Stored data entries

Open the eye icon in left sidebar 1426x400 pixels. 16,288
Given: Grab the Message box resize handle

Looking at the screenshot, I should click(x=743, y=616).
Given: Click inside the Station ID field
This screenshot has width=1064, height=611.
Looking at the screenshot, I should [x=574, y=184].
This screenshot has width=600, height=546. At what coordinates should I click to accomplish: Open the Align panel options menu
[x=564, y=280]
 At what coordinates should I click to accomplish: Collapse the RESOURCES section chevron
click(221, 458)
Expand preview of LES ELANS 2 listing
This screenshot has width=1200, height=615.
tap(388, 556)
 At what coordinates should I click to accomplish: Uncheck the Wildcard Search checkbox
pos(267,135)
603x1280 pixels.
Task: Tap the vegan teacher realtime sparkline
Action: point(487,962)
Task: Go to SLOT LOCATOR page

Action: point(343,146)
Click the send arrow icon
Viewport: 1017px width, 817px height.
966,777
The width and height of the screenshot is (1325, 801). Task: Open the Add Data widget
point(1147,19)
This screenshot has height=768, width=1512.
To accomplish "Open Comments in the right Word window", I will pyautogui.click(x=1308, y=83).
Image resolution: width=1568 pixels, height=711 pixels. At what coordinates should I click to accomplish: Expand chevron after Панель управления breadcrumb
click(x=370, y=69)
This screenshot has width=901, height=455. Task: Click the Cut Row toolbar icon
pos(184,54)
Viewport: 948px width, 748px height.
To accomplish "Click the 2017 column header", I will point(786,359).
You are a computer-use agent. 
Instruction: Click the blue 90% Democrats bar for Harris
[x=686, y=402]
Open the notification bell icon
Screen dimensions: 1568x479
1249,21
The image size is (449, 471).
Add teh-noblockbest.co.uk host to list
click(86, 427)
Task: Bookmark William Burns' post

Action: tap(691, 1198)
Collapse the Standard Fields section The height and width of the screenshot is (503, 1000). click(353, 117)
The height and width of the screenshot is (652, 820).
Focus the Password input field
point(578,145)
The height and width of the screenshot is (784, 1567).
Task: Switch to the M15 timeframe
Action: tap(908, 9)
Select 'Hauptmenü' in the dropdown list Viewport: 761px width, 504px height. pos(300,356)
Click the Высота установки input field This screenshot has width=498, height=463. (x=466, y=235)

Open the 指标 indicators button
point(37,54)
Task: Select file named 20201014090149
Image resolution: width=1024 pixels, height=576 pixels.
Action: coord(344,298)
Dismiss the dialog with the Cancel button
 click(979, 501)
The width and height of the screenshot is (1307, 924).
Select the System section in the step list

--- DESCRIPTION OF THE TASK ---
Lines in the data that hold "Select" are to be counted, and the number alone reported.

--- ANSWER FOR THIS EXERCISE ---
3